Although he’s got a degree in graphic design, Kirtis Clarke wouldn’t call himself a graphic designer; and although he’s had his artwork exhibited in galleries, he wouldn’t say he’s an artist either. “I just like to vaguely define myself as a creative,” he laughs.
So, how did you become a creative?
When I was doing my A Levels I applied for a competition at the Design Museum, and I got shortlisted to the final 13 of 2000 applications from around the country. After that I started applying for every competition I saw, and my portfolio just grew from there.
In Year 13 I had an exhibition under the OXO tower called “Jamaican Hidden Histories,” which was again something I just saw and then applied for. So I’d say if you see anything you wanna do, just do it — never think you’re not good enough for it.
Tell us about your comfort exhibition.
It came from a project I did at uni which culminated in making this see-through plastic suit. It was looking at security in 2 ways – physical (the primary need to cover yourself) and mental (how we wear certain fashions to feel more secure). So I basically squished those two concepts together.

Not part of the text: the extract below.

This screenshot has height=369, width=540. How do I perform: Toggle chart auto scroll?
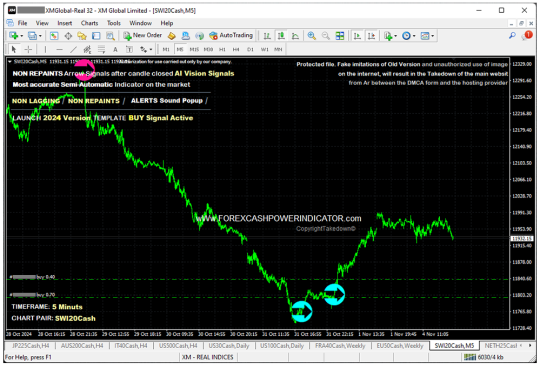point(357,36)
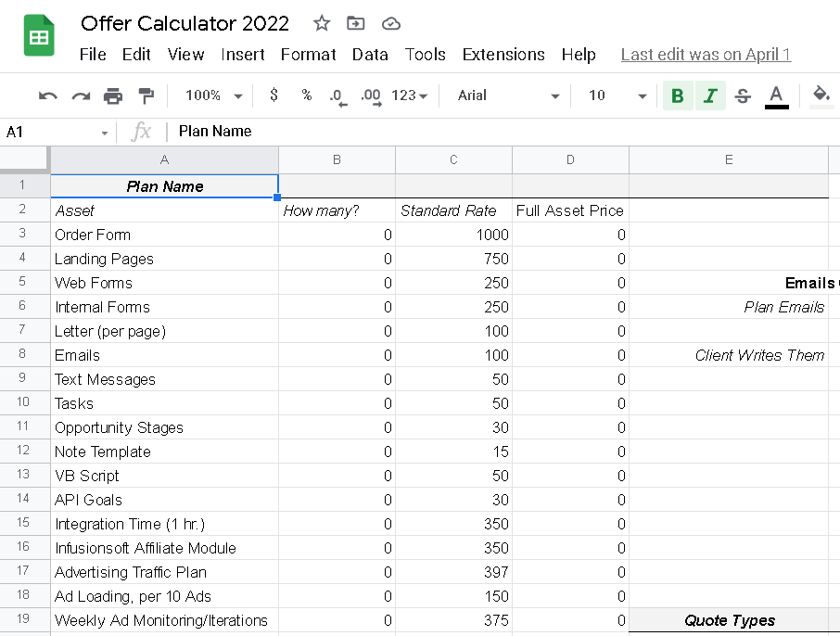840x636 pixels.
Task: Check cloud save status icon
Action: (390, 23)
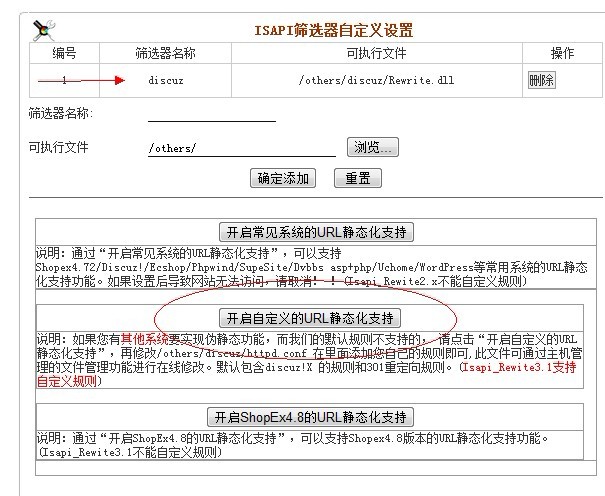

That led me to think about what someone’s comfort “collection” would contain. So maybe it’s a cup of tea – which makes you feel warm physically, and the mug also has a sentimental value psychologically.
I had 10 objects in total, given to me by friends, family and colleagues, that I displayed on plinths in the space. The objects rotated over the course of 3 weeks, and so the space changed, which changed people’s responses the piece.
Tell us about your gallery’s youth outreach programme.
Our mission is to give young people a platform, to use our resources to get their message out. We’re trying to break down that status quo of an “artist” being someone who’s had loads of exhibitions — because art is just about expressing yourself. Even with myself, there were times when I was younger when I wouldn’t even start something because I thought it wouldn’t be good enough measured up against this imaginary “artist” figure.
That’s why we go in to schools and do workshops — from 2-hour messy, mad things to these really ambitious 6-week courses.
Why is outreach important?
When I go in to schools — as a young black boy, who the kids wouldn’t necessarily associate with the Arnolfini gallery — just seeing me really does break down barriers.
So during one workshop there was a student who seemed completely unengaged, but at the end of the class he came up to me and asked if I could take a look at his portfolio. He said he felt like none of his teachers were listening to him, and his family were really opposed to the whole art thing. I understood how he felt — I had exactly the same experience growing up.
And that’s why it’s so important there are more people in the arts who come from my background; so we can go into schools and say, “this is a viable option for you – don’t give up.”